• **YOUR TASK**
The result should be an exact copy of only the lines from the one with "1040x770 pixels. How" through the last line of the data below, with pictures omitted.

------------

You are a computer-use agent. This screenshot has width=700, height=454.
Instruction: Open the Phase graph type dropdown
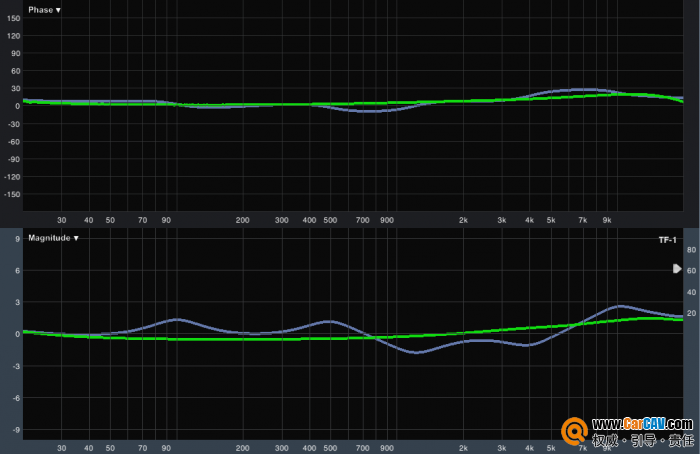pyautogui.click(x=44, y=10)
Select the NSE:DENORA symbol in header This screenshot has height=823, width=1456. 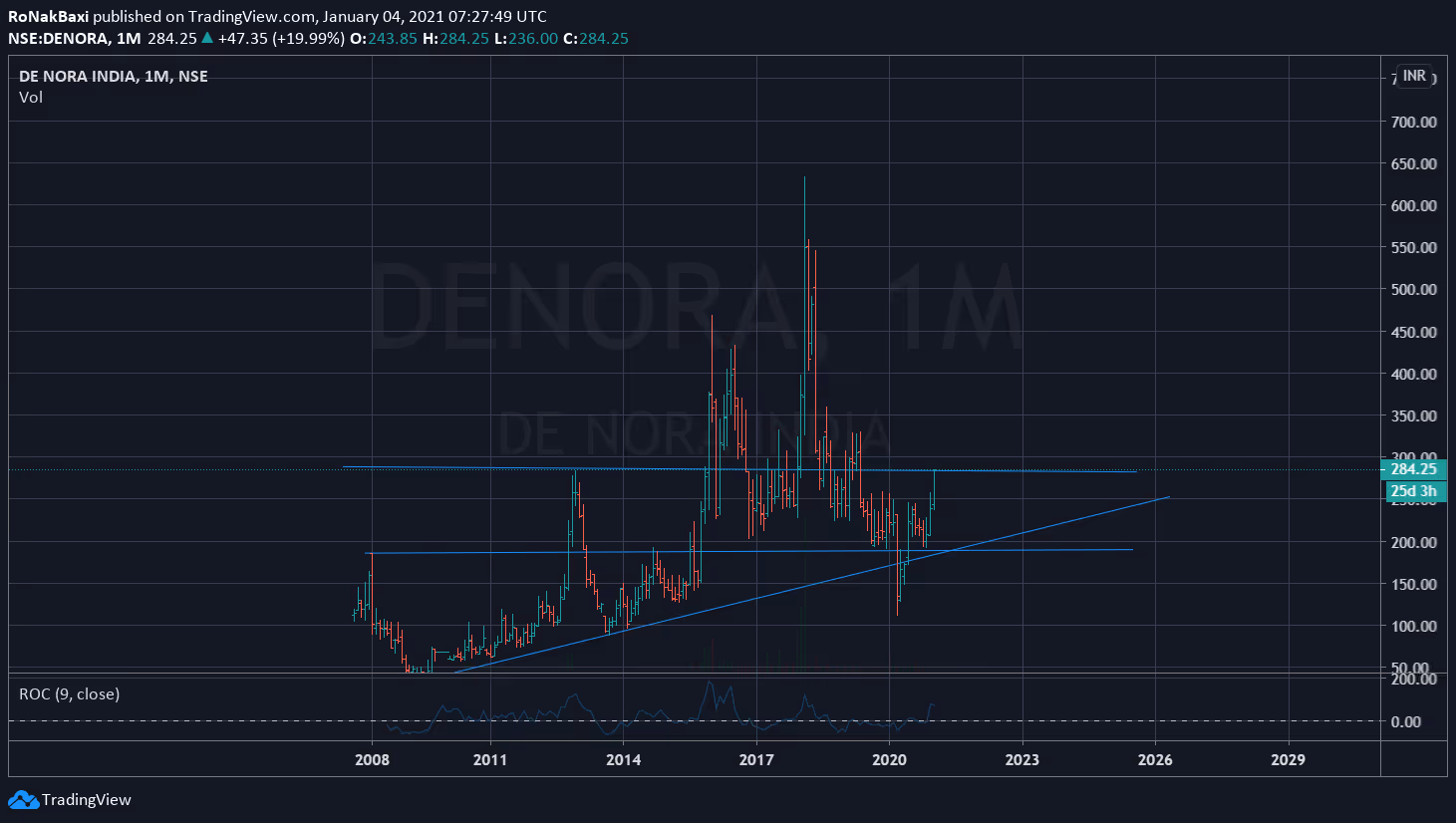[x=58, y=38]
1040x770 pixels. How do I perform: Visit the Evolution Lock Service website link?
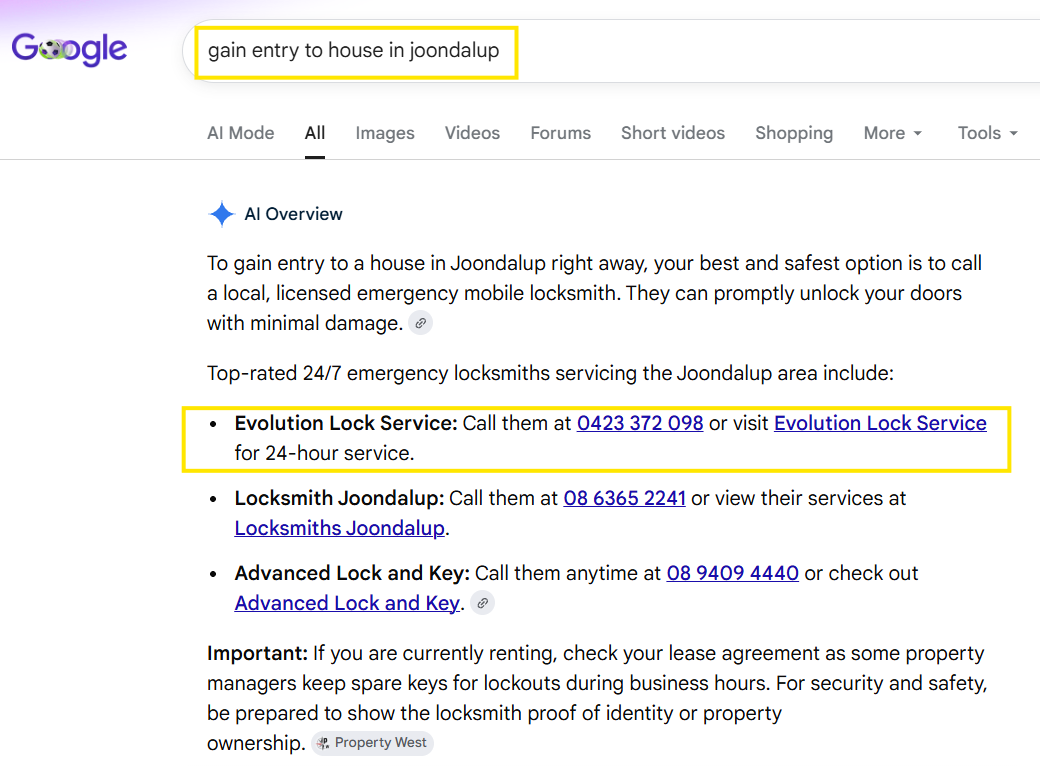tap(880, 423)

------------

• **ANSWER FOR THE TASK**
1040x770 pixels. How do I perform: Visit the Evolution Lock Service website link?
tap(880, 423)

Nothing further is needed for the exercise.